Passage to read:
━━━━

When Democrats were asked, "Who do you think best understands the problems and concerns of people like you?" 46% said Obama and 38% said Clinton.

Yet listening to CNN, I was told over and over that somehow the West Virginia primary showed that Obama has huge electability problems.

Well, with all those hours to fill before and after the election results filtered in, the cable news channels had to say something. So they just made stuff up, because reporting the actual results would have taken just a few minutes.

I'm a news junkie. But the overdose of punditology I imbibed yesterday may have permanently changed my desire to keep on getting my fix from television. On the Internet, at least, I can choose the blather I want to expose myself to.

May 06, 2008

Depression reigns if Clinton wins

I figure I'd better write this now, a few minutes before the Indiana and North Carolina polls begin to close, because later on I might be too depressed.

I'm a grumpy new Democrat, having changed my registration to "D" from non-affiliated a few months ago so I could vote for Obama in the Oregon primary.

I felt good back then. Now Obama v. Clinton is a game that's feeling way tired, way repetitive, way past its prime. The Democrats need to get it on against McCain, not themselves.

Clinton is really starting to irritate me, though at first (briefly) I was in her camp.

Obviously her supporters are equally piqued at Obama, because I just saw an exit poll where about half of Clinton voters in Indiana and North Carolina said they'd either vote for McCain or not at all come November if Obama gets the nomination.

Many more Obama voters – 70%, I recall – said they'd vote for Clinton if, god forbid, she's the nominee. See, we're more enlightened than Clinton supporters.

And that's another gripe I've got against her. Clinton is relying on winning over the uneducated, the clueless, the rednecks, the embittered, the unemployed.

That may be good politics. But I'll be damned if I want the future course of our county left in the hands of the people least qualified to make that decision.

If they're swayed to vote for Clinton by a promise of a $30 summer driving gas tax bonus, her pandering to the lowest common mental denominator just proves that Obama's call for a new style of politics is right on.

Last night Jon Stewart had a great The Daily Show segment on Clinton's gas tax proposal being dismissed as a screwy idea by so many economists, she couldn't mention one who favored it. Yet she still thought it was a good notion, because economists are elitists.

Stewart showed her face morphing into George Bush's. This sort of non-rational, anti-scientific thinking is just what we've had to suffer through for the past eight years.

━━━━

Stored rows:
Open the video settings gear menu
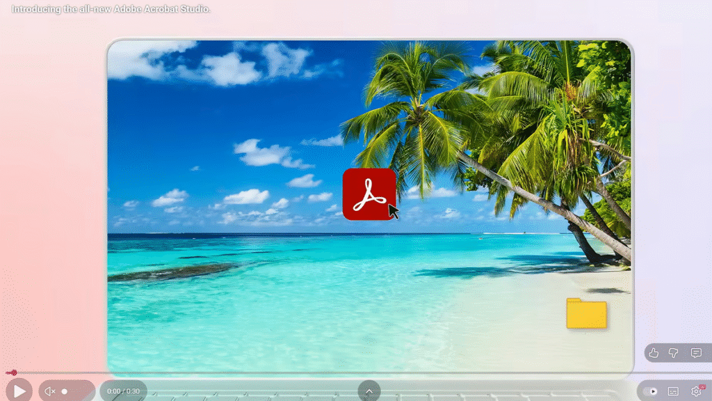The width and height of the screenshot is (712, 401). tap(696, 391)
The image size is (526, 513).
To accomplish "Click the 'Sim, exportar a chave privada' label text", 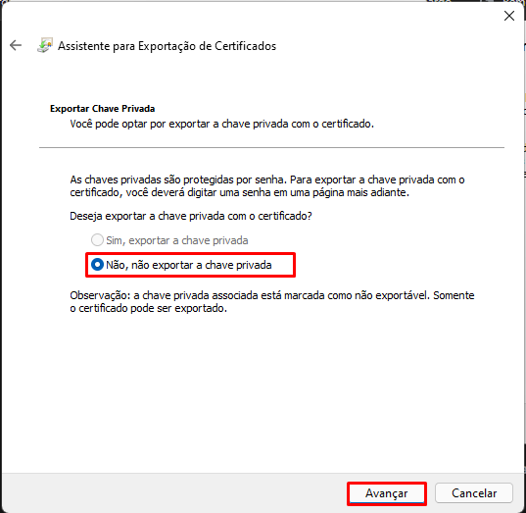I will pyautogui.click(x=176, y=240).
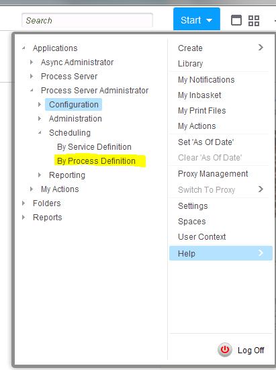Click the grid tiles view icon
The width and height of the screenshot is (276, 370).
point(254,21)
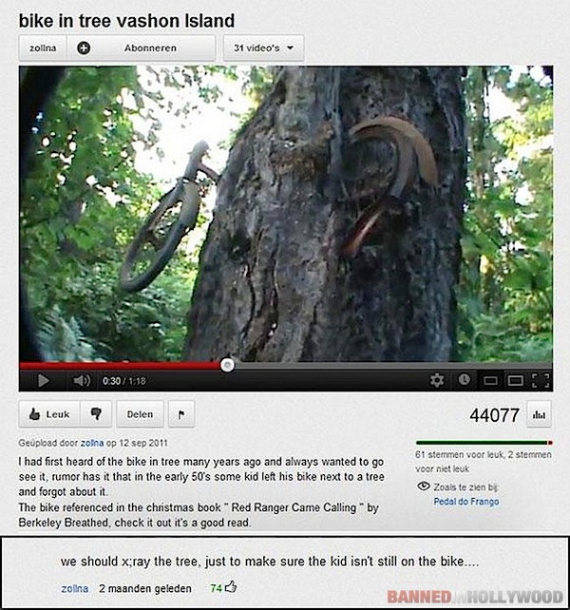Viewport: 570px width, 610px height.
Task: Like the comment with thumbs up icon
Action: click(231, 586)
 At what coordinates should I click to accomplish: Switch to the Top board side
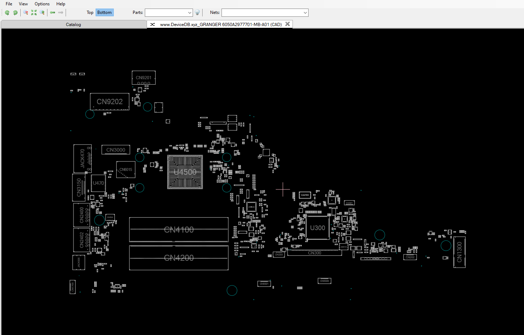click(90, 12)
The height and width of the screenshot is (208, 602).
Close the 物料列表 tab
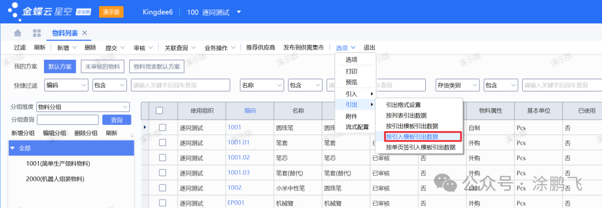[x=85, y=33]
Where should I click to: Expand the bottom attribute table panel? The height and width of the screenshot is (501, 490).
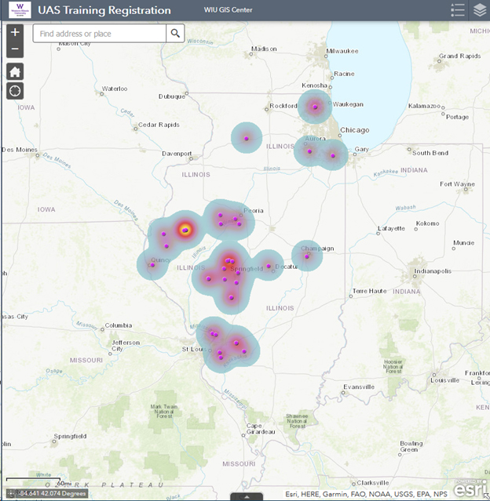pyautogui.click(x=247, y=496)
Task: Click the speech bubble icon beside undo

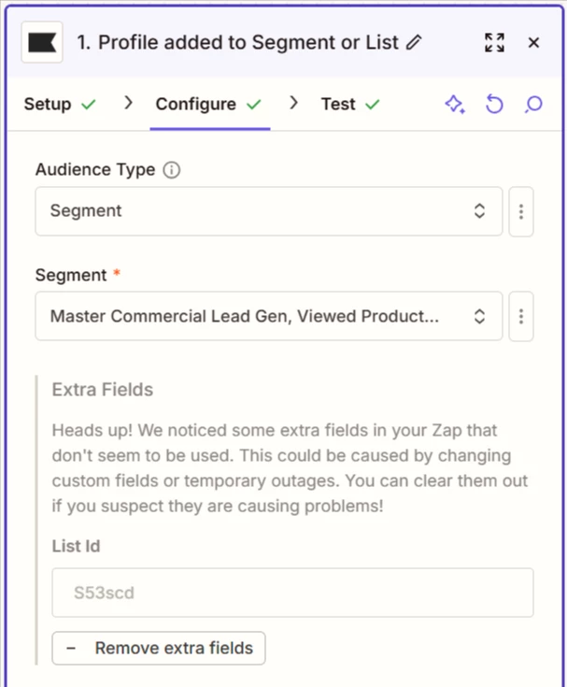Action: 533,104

━━━━

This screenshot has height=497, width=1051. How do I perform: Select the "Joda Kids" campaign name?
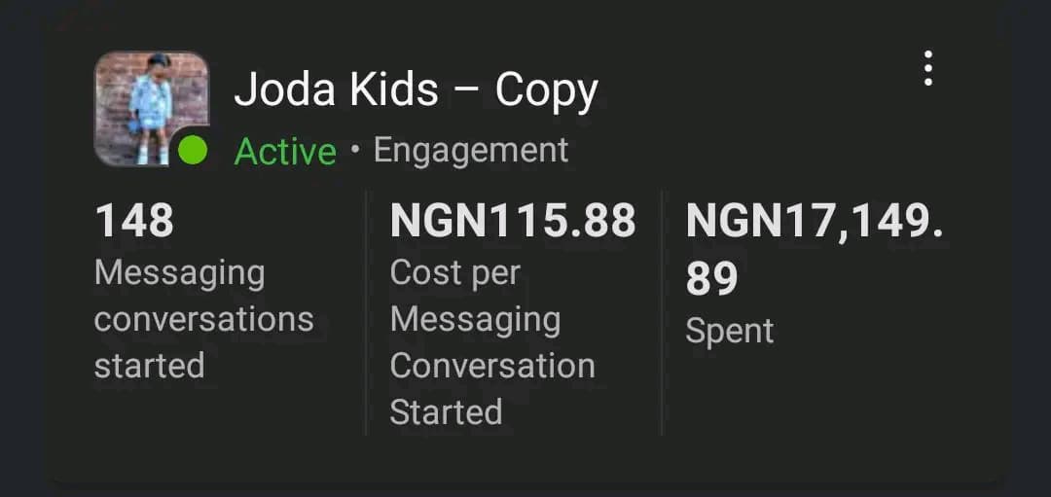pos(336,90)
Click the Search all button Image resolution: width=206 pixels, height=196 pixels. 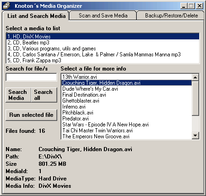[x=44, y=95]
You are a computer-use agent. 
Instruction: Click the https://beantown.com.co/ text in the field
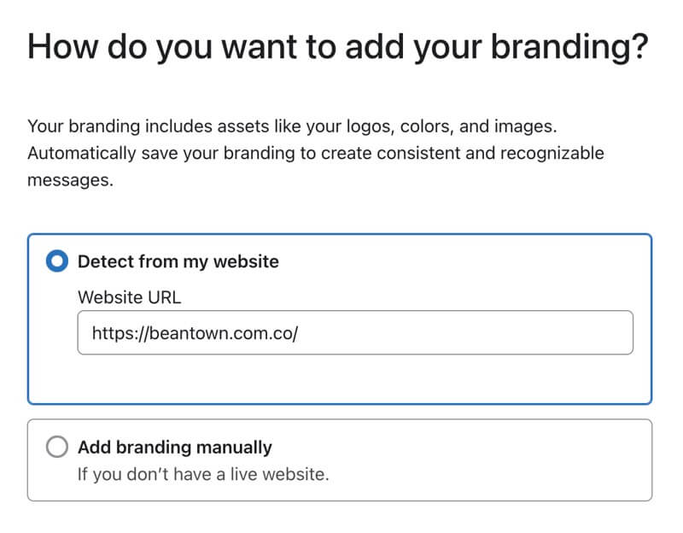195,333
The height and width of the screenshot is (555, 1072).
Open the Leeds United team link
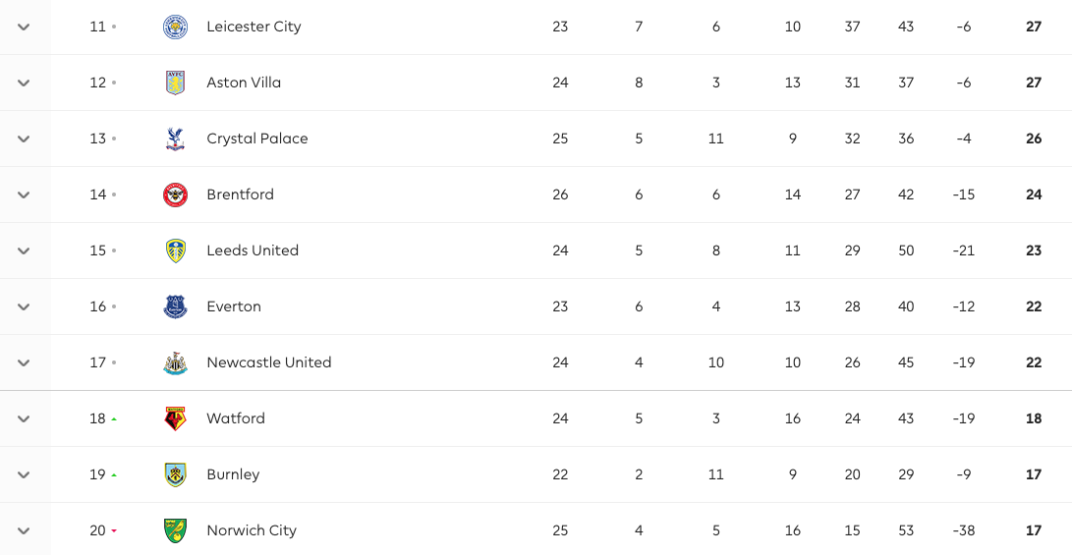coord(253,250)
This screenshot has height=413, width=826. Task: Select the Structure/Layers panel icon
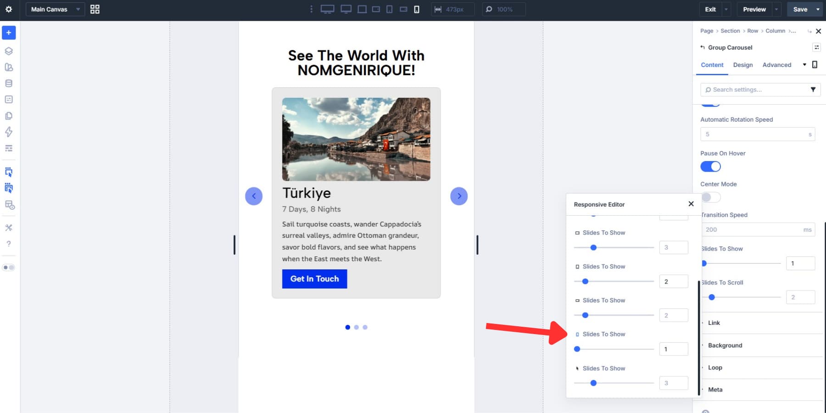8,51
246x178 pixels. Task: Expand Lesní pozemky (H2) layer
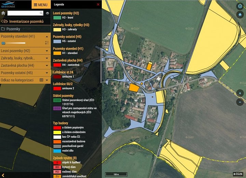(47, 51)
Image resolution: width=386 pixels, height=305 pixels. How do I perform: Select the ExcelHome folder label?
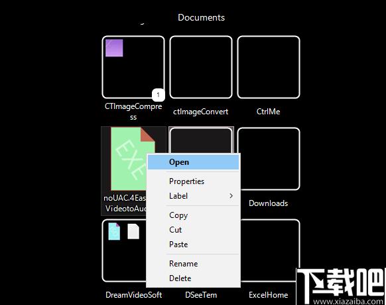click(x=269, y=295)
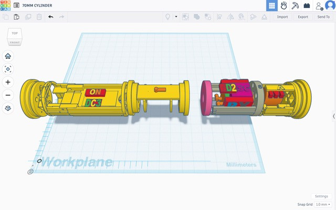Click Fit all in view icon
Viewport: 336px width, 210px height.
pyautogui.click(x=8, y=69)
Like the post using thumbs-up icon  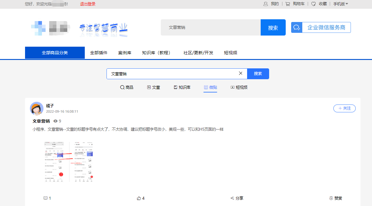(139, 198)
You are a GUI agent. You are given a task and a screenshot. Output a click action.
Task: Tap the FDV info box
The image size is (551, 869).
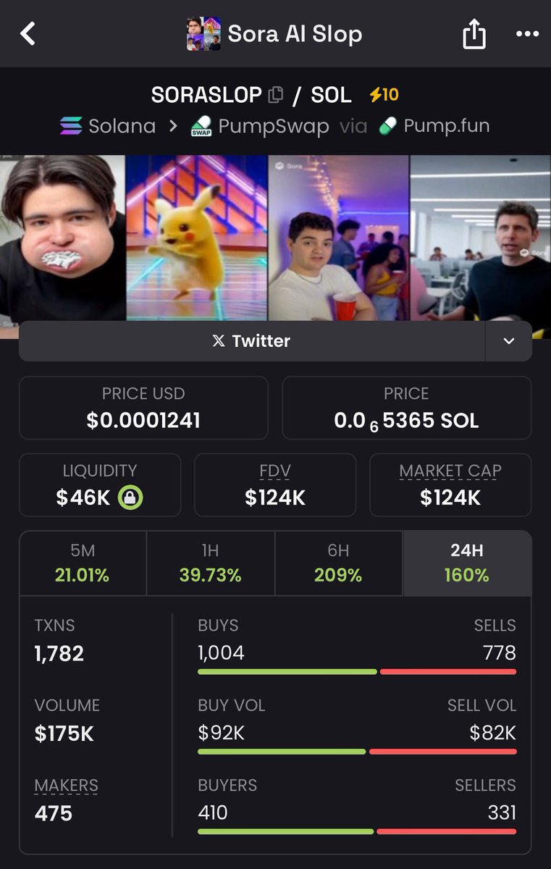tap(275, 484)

━━━━

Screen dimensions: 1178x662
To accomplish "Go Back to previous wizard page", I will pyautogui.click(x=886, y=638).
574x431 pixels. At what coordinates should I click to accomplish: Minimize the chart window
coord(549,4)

━━━━

What to do:
1. Echo the rows starting at the line that contains "At what coordinates should I click to accomplish: Switch" and ending at the line that contains "Action: 533,104", including both of those lines. Leave the pictures out of your copy.
2. Pick up the blog post about the 2008 Democratic primary right after its last sentence and keep writing it.

Exercise answers:
1.
 At what coordinates should I click to accomplish: Switch to the Top board side
click(90, 12)
The height and width of the screenshot is (208, 602).
Close the 物料列表 tab
[x=85, y=33]
Where should I click to: Expand the bottom attribute table panel? The height and width of the screenshot is (501, 490).
pyautogui.click(x=247, y=496)
Task: Click the speech bubble icon beside undo

Action: 533,104

2.
And now Clinton wants to bring us more of the same. No thanks.

Hopefully Indiana and North Carolina will start to drive the nails in Clinton's coffin. Her time has come…to go.

May 04, 2008

Inside look at Statesman Journal election endorsements

Like making sausage, if people knew more about how many newspaper editorial boards go about deciding on endorsements, they'd be disgusted.

Today Salem's Statesman Journal, the newspaper in Oregon's capital, endorsed Hillary Clinton. That's no big deal. Here's why.

I have a better understanding than most of how this paper's editorial board works, because last fall I got hot and heavy into investigating how the Statesman Journal was able to justify endorsing a "no" vote on Measure 49 – a fix for Measure 37, which the newspaper opposed in 2004.

Go figure. My wife and I sure couldn't. Back in October I explained why the editorial board should get an "F" in journalism ethics. Dick Hughes, editorial page editor, wrote the "no on 49" piece.

After extensive exchanges of emails in which Hughes failed to offer me any substantive rationale for the newspaper's position, Laurel and I met with Hughes at a coffee house along with two other Measure 49 supporters who were similarly aghast at how the editorial's conclusion was marvelously unsupported by logic or facts.

It was quite a meeting. We learned a lot about how the editorial board decision making process works. Or, more accurately, doesn't work.

Most readers of a newspaper probably assume that an editorial board consists of a large group of people. More than four, at least. But that's how many are on the Statesman Journal board: four.

All are newspaper employees. In addition to Hughes, there's Brian Priester (President and Publisher), Bill Church (Executive Editor), and Barbara Curtin (Opinion Editor).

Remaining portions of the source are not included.